## PROVIDED PASSAGE:
It has been said that our collective efforts through “public health” programs and initiatives to protect our health improves the quality of our lives and our longevity more than all the doctors and hospitals’ efforts put together. A bold statement, but true.
The work done by public health programs to monitor threats to our health by infectious diseases (such as the COVID-19 virus), to assure the cleanliness of the water we drink, the safety of the drugs we take, the purity of the air we breathe, the quality of the food we eat, and the prevention of disease by immunizations, does far more to protect our personal health, and the health of our communities, than does medical care.
I think most understand this on some level but we take it for granted, assuming that some government agencies are looking out for us. So it is surprising and disappointing to find that some of our fellow citizens are strongly opposed to some of these efforts, feeling that their personal freedoms are being encroached upon.
However, the history of public health reveals that such concerns are not new, and that people have previously opposed guidance from public health officials and requirements imposed by authorities that were considered necessary to achieve public health goals.
One example is a landmark case, “Jacobson v. Massachusetts.” In 1905, a Cambridge pastor Henning Jacobson fought against mandatory smallpox vaccination. This eventually went to the U.S. Supreme Court, which ruled in favor of the state: “In every well-ordered society charged with the duty of conserving the safety of its members,” the opinion read, “the rights of the individual in respect of his liberty may at times, under the pressure of great dangers, be subjected to such restraint, to be enforced by reasonable regulations, as the safety of the general public may demand. ... Real liberty for all could not exist under the operation of a principle which recognizes the right of each individual person to use his own, whether in respect of his person or his property, regardless of the injury that may be done to others.”
It is important to note that thanks to broad-scale vaccination efforts, this particular scourge was eliminated entirely — there hasn’t been a death caused by this germ, anywhere in the world, since 1978. In short, we need to comply with common sense regulations to achieve the common good. And at this time in history, that means limiting the spread for the COVID-19 virus by reducing the size of congregations, social distancing, personal hygiene and wearing masks.

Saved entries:
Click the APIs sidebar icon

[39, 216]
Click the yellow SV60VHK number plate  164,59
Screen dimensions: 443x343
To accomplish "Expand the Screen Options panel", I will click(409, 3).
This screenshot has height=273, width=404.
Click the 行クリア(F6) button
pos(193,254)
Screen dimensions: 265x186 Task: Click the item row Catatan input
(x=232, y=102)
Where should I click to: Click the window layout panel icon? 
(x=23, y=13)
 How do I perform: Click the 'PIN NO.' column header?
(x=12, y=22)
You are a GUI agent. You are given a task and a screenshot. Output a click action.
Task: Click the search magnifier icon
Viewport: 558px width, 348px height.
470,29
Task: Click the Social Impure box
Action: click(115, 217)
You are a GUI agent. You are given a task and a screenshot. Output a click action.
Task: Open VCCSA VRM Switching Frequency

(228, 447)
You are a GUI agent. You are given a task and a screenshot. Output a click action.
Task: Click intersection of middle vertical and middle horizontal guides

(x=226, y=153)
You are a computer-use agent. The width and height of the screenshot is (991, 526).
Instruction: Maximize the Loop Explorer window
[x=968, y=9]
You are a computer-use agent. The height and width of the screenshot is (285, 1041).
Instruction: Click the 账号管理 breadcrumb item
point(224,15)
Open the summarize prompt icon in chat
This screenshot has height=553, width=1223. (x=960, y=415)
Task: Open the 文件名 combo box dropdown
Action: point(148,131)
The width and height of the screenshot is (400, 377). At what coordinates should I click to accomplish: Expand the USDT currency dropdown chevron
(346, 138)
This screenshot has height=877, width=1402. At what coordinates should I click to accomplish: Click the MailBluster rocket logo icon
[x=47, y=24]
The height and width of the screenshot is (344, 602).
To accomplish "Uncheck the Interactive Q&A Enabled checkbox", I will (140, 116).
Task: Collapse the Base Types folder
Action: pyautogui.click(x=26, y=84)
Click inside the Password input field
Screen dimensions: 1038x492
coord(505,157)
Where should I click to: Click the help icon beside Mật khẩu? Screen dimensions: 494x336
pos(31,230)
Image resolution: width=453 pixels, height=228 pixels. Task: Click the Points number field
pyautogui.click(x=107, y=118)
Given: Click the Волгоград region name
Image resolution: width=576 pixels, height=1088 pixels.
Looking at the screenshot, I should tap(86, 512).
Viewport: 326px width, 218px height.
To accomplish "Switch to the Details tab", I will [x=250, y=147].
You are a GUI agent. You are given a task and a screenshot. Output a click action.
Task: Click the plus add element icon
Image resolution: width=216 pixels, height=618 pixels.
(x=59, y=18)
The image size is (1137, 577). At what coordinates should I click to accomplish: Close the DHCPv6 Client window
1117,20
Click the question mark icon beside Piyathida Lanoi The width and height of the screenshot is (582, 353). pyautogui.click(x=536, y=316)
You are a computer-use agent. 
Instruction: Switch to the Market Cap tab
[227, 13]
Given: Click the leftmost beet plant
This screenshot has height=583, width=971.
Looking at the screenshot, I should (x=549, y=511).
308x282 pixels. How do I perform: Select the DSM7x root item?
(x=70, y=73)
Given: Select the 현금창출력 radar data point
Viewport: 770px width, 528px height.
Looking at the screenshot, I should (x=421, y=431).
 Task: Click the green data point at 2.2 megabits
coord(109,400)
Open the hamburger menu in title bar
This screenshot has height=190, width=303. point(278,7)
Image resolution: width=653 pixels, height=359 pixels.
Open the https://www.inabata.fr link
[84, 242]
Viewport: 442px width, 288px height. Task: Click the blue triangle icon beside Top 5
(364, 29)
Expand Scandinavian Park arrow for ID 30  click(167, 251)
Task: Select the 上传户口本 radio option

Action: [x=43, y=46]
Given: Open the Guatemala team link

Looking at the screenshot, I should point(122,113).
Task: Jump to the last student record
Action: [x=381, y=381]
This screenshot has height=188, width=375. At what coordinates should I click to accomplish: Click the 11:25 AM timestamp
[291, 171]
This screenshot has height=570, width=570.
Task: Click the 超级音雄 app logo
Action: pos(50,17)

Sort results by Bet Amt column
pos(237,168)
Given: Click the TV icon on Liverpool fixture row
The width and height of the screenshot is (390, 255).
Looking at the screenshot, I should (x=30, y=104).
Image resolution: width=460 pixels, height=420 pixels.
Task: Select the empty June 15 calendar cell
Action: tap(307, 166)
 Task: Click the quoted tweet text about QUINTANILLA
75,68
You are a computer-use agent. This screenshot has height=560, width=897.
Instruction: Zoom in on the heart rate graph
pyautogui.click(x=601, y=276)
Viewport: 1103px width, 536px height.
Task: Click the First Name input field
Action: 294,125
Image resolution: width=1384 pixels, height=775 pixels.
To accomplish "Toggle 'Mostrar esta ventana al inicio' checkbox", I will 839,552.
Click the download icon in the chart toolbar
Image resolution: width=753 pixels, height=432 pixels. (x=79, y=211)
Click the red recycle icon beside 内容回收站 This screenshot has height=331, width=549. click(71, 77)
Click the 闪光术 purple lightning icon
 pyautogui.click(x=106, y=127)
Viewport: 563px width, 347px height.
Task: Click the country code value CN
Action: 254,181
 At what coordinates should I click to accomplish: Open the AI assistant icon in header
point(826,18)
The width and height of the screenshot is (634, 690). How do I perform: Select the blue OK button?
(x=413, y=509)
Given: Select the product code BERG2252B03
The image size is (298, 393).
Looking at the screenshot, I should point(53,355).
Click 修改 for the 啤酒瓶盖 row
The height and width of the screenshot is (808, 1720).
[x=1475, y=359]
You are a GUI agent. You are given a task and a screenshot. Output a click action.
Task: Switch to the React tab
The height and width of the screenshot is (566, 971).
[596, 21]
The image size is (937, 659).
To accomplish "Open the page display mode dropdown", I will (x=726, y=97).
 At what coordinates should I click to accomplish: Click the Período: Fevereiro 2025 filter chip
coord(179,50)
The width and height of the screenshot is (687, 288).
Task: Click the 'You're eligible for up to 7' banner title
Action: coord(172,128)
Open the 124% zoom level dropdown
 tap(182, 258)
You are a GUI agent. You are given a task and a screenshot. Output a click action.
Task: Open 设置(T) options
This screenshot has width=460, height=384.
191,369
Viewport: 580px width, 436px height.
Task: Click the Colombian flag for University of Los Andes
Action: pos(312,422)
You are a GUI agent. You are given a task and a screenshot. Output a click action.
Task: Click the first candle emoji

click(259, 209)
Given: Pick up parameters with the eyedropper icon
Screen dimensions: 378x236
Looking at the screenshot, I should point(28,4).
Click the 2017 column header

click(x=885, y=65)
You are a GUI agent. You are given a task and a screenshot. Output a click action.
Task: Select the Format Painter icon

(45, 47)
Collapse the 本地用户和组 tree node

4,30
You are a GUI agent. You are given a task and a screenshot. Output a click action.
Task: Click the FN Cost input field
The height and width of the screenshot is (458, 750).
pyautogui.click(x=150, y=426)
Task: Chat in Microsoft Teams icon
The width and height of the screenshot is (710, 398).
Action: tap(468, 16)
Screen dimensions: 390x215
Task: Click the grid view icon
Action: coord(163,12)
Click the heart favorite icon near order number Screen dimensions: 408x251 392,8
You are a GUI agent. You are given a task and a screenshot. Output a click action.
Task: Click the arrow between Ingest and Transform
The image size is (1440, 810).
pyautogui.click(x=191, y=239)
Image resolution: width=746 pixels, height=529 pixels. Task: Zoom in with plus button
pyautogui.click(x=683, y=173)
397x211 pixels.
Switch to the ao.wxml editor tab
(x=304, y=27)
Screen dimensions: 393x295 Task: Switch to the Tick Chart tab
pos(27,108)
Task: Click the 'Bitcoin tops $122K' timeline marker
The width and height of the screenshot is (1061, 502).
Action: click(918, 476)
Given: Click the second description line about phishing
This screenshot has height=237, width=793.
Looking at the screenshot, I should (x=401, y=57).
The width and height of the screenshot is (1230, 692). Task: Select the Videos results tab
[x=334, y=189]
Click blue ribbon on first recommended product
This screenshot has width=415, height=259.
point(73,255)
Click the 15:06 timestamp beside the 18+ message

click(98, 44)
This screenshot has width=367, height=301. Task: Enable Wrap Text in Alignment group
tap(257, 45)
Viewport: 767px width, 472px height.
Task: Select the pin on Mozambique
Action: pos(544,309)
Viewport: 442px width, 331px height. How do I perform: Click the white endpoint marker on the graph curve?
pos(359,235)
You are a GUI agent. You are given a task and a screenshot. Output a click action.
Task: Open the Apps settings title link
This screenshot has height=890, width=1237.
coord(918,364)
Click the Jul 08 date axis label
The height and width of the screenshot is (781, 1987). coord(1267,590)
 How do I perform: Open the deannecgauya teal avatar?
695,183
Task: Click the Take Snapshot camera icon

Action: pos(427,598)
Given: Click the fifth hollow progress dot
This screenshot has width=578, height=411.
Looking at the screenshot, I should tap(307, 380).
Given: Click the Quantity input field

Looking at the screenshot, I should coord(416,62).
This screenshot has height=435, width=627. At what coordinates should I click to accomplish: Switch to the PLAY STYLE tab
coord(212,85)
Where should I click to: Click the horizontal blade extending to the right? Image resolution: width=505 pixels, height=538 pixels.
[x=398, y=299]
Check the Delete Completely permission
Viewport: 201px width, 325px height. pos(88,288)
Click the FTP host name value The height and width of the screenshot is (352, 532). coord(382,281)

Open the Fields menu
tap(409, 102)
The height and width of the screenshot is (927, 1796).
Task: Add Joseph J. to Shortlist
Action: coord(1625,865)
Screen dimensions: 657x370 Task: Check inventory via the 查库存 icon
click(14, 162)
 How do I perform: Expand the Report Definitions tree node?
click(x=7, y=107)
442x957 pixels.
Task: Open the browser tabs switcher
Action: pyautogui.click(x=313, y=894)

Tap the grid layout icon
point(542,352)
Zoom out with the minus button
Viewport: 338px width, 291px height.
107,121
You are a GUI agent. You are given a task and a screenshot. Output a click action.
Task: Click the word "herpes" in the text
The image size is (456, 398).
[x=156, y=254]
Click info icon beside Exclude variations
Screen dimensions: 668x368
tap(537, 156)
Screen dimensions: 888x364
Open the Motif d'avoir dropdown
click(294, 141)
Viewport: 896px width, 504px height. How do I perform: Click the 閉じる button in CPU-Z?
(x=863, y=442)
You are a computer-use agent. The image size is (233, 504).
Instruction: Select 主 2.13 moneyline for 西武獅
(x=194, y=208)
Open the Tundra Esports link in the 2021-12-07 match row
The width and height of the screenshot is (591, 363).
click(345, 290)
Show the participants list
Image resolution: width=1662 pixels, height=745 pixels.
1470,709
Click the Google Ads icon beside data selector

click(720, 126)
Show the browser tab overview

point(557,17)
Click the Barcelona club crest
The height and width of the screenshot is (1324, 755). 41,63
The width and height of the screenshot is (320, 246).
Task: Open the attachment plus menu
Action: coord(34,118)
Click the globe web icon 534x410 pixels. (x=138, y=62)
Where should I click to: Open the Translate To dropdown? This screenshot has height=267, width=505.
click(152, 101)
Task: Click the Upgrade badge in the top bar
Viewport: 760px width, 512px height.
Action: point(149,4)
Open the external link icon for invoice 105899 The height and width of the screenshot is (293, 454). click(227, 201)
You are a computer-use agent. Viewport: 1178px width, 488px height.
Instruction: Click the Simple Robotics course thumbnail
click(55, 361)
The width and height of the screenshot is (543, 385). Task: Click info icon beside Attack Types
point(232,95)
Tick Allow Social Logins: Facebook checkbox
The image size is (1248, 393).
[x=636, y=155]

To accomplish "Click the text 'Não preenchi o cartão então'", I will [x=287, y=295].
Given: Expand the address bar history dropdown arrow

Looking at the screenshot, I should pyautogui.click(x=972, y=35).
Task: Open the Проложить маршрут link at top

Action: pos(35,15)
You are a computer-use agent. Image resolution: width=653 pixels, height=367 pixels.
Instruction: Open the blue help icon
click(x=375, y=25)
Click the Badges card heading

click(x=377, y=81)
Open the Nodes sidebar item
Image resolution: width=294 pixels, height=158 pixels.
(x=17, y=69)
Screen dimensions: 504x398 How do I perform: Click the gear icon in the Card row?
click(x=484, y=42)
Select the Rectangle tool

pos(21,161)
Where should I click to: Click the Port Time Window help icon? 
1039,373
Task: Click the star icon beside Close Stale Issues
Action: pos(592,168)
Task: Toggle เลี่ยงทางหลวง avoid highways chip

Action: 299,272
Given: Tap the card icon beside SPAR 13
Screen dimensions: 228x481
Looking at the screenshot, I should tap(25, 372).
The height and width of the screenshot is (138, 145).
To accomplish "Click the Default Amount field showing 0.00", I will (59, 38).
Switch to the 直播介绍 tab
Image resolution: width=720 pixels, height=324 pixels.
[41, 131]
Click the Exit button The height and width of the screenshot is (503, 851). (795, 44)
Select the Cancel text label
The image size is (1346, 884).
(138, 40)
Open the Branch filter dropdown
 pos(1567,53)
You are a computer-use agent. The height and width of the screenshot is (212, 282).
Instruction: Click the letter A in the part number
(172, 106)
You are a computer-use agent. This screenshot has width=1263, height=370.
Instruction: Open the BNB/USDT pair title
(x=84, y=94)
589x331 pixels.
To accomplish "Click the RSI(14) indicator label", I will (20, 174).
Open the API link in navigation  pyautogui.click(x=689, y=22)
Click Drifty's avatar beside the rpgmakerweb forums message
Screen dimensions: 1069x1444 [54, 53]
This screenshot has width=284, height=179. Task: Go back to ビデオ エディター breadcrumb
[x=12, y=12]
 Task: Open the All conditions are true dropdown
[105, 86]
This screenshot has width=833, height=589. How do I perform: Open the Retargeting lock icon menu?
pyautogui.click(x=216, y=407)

## EXERCISE DESCRIPTION:
Can you transcribe the full public health passage word for word?

## OUTPUT OF THE EXERCISE:
It has been said that our collective efforts through “public health” programs and initiatives to protect our health improves the quality of our lives and our longevity more than all the doctors and hospitals’ efforts put together. A bold statement, but true.
The work done by public health programs to monitor threats to our health by infectious diseases (such as the COVID-19 virus), to assure the cleanliness of the water we drink, the safety of the drugs we take, the purity of the air we breathe, the quality of the food we eat, and the prevention of disease by immunizations, does far more to protect our personal health, and the health of our communities, than does medical care.
I think most understand this on some level but we take it for granted, assuming that some government agencies are looking out for us. So it is surprising and disappointing to find that some of our fellow citizens are strongly opposed to some of these efforts, feeling that their personal freedoms are being encroached upon.
However, the history of public health reveals that such concerns are not new, and that people have previously opposed guidance from public health officials and requirements imposed by authorities that were considered necessary to achieve public health goals.
One example is a landmark case, “Jacobson v. Massachusetts.” In 1905, a Cambridge pastor Henning Jacobson fought against mandatory smallpox vaccination. This eventually went to the U.S. Supreme Court, which ruled in favor of the state: “In every well-ordered society charged with the duty of conserving the safety of its members,” the opinion read, “the rights of the individual in respect of his liberty may at times, under the pressure of great dangers, be subjected to such restraint, to be enforced by reasonable regulations, as the safety of the general public may demand. ... Real liberty for all could not exist under the operation of a principle which recognizes the right of each individual person to use his own, whether in respect of his person or his property, regardless of the injury that may be done to others.”
It is important to note that thanks to broad-scale vaccination efforts, this particular scourge was eliminated entirely — there hasn’t been a death caused by this germ, anywhere in the world, since 1978. In short, we need to comply with common sense regulations to achieve the common good. And at this time in history, that means limiting the spread for the COVID-19 virus by reducing the size of congregations, social distancing, personal hygiene and wearing masks.